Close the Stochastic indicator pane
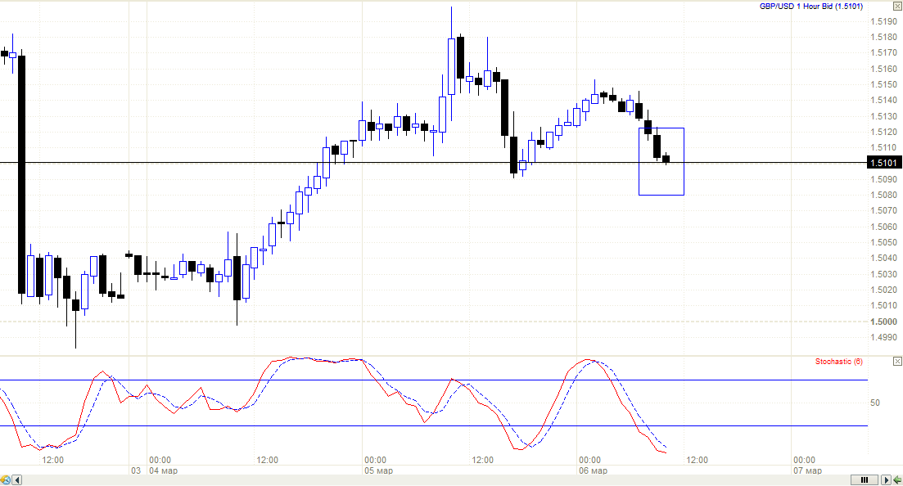[x=897, y=361]
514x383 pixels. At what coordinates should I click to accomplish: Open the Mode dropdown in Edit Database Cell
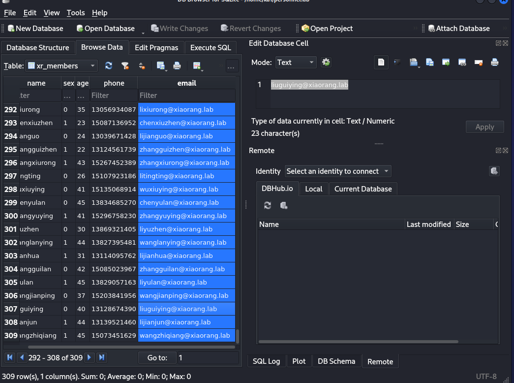295,62
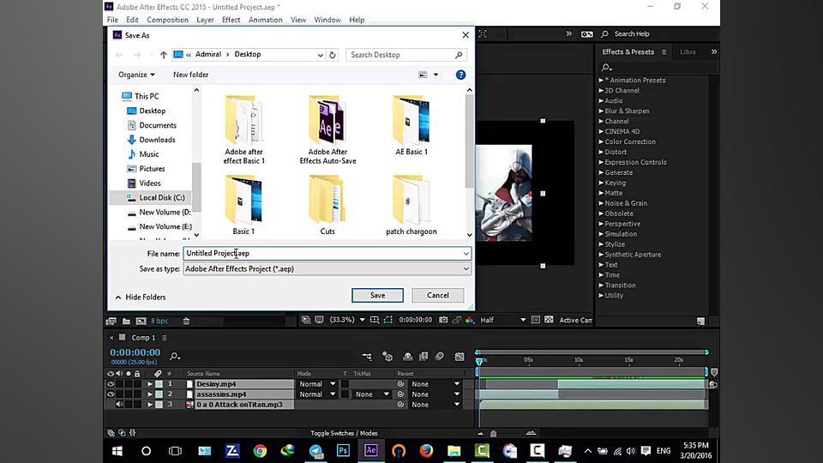
Task: Open Google Chrome from the taskbar
Action: click(260, 450)
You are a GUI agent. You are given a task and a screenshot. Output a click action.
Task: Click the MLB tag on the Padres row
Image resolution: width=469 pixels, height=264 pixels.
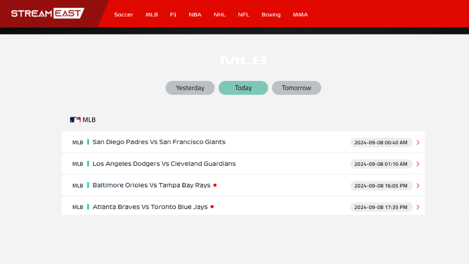pos(77,142)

§ **Exercise objective**
When you reach the line containing "514x383 pixels. At" in the listing above, reproduce it and every line after it through the last, exactly; omit the pictures.

§ **Answer box**
514x383 pixels. At what coordinates should I click to accomplish: Open the Mode dropdown in Edit Database Cell
295,62
Task: Open Google Chrome from the taskbar
Action: click(260, 450)
You are a GUI agent. You are given a task and a screenshot. Output a click action.
Task: Click the MLB tag on the Padres row
Image resolution: width=469 pixels, height=264 pixels.
pos(77,142)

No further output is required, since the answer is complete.